A critical point: The folks who answer the phones in your practice are your front-line public relations representatives - and the position should be staffed with this understanding firmly in mind. We're all familiar with the saying, "You never get a second chance to make a first impression." Well, the people who answer your phones are making that vital first impression with your patients. If you are not sure of the impression that your practice gives to callers, consider having a few friends "mystery shop" your phone staff. It's probably not a good idea for you to try mystery shopping your own staff. They will (or should) recognize your voice.

Bottom line: Staff this position based on verbal skills, listening skills and sales skills. Oh, and friendliness might be a good character trait to look for, as well. If you have to make a choice, sales experience and a friendly voice trump years of experience working in your profession.

2. Evaluate compensation and incentives. For those of you who feel like you just "can't find good people" to hire, you might ask yourself why the most successful practices seem to manage to attract those "un-findable" people to work for them. You may not always get what you pay for, but you definitely don't get what you don't pay for.The most successful practice owners and managers refuse to compromise in their constant quest for top talent - and when they find the right person, they pay them what that level of talent demands.

Many practices will combine base salary for front office staff with an incentive bonus based on some type of win-win formula. For example, a talented front office employee may have a bonus opportunity tied to increased new patient volume (above a baseline number), matched against patient satisfaction survey scores.

3. Don't short-staff (and overwhelm) your front office. You may think you are being cost-conscious and increasing profits by requiring massive multi-tasking from your front office staff. In fact, you are probably costing yourself many more thousands of dollars annually in lost business due to sub-par phone communications from over-tasked and overwhelmed employees.
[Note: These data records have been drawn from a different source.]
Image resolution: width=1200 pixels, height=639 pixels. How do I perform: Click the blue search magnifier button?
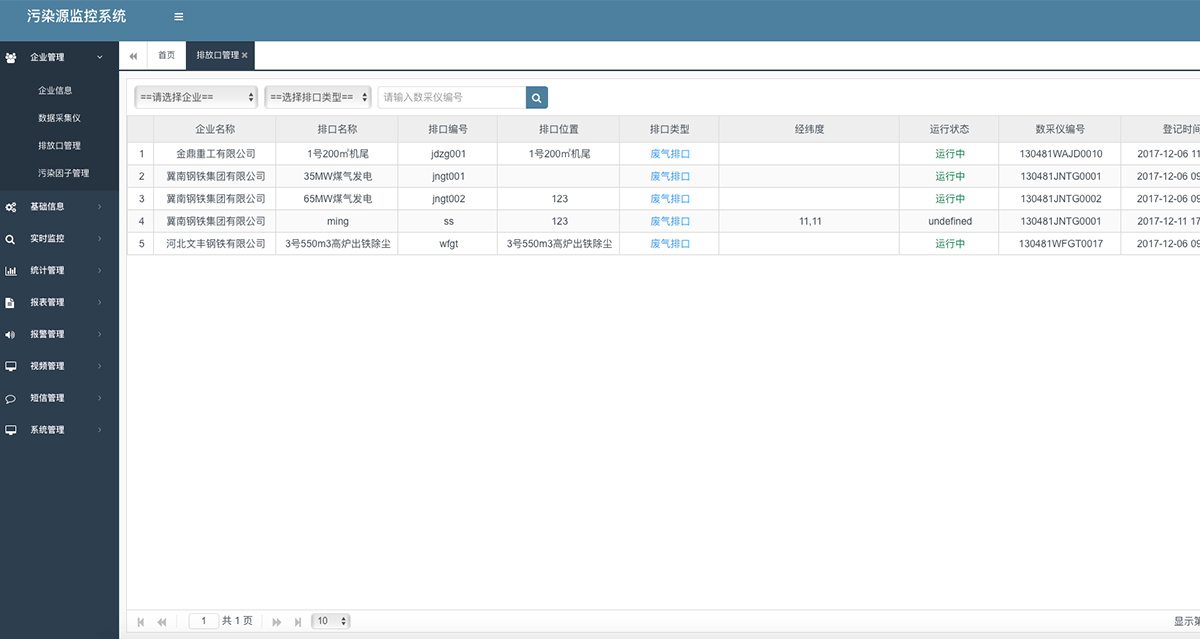[537, 97]
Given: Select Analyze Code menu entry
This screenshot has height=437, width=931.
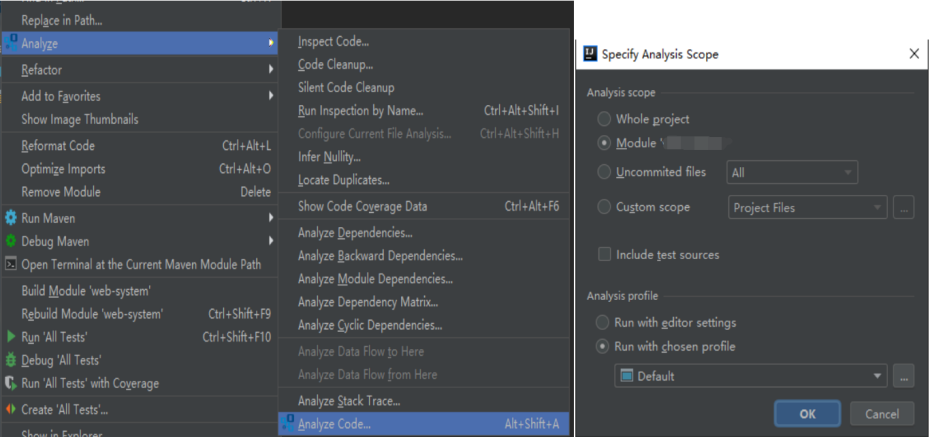Looking at the screenshot, I should click(x=334, y=424).
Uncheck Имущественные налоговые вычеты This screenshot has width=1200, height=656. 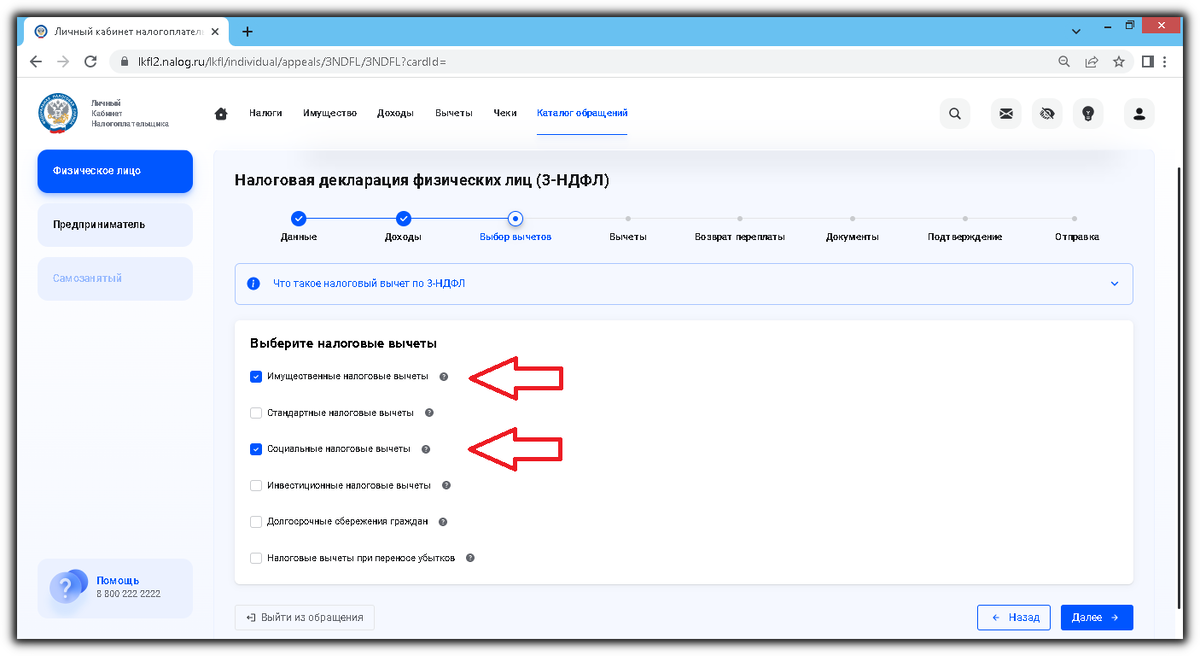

If your front office staff burns out from exhaustion and/or frustration because they feel set up to fail with too many unrealistic competing priorities, you lose in many ways. You lose through poor phone communications, people left on hold for too long, abrupt, rushed conversations and lost business from prospective new patients who are turned off by what they experience when they call your office. You also lose potentially good, long-term employees who wise up sooner or later and figure out that there must be a better, less stressful job out there somewhere.

4. Script, train and retrain. Many busy practices these days invest in message-on-hold programs in an effort to control the messages and perceptions of their customers. Yet many of these same practices don't provide any "message control" guidelines for their phone staff to use in their many live conversations with customers each day.

A phone script does not have to be a restrictive device to be resisted by staff that doesn't feel comfortable with someone else's words being put into their mouths. An effective script is more often a series of agreed-upon

guidelines and "best answers" to frequently asked questions that can be anticipated by your practice. In fact, your front office staff should participate in the scripting process (along with key management) so that you get their best thinking and knowledge (after all, they are the ones on the front lines each day) and so that they buy into the value of using the script that they helped create.

Training staff on good scripting guidelines and protocols may also be required. Sometimes this training can be handled in-house, but it may be wise to consider a professional trainer for this important assignment.

Regardless of how you conduct your initial training, you should assume that periodic retraining would be essential, whether as a refresher for experienced staff or initial training for new hires - sometimes both. At a minimum, your scripting protocols and guidelines should be refreshed, updated and retrained at least twice a year.